*Material shown*:
☆ ☆ ☆ ☆ ☆

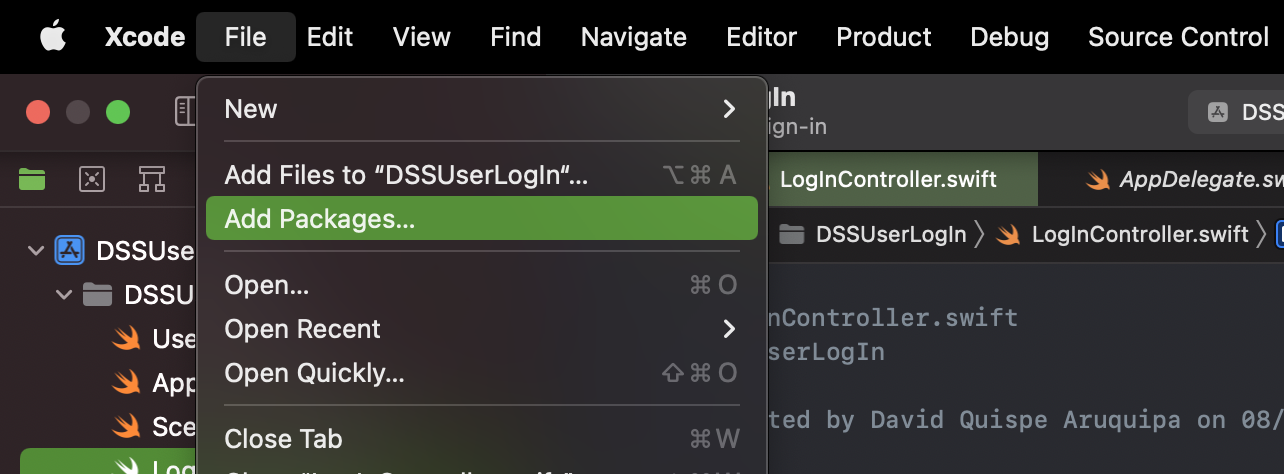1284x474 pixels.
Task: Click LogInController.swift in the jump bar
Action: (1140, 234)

☆ ☆ ☆ ☆ ☆

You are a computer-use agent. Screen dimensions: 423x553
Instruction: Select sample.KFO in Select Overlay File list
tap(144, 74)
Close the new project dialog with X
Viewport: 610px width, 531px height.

☆ ☆ ☆ ☆ ☆

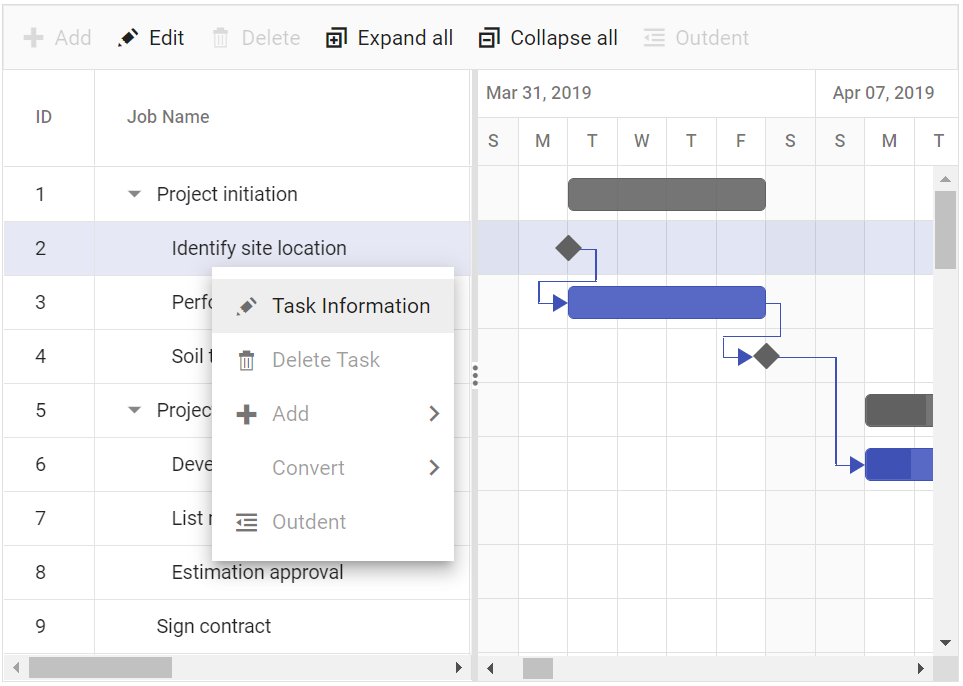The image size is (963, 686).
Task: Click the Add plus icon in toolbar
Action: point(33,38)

☆ ☆ ☆ ☆ ☆

For this exercise, output exactly the lines above from the line with "Close the new project dialog with X" to the line with "Viewport: 610px width, 531px height.", counting both, and leave out the rest.

Close the new project dialog with X
Viewport: 610px width, 531px height.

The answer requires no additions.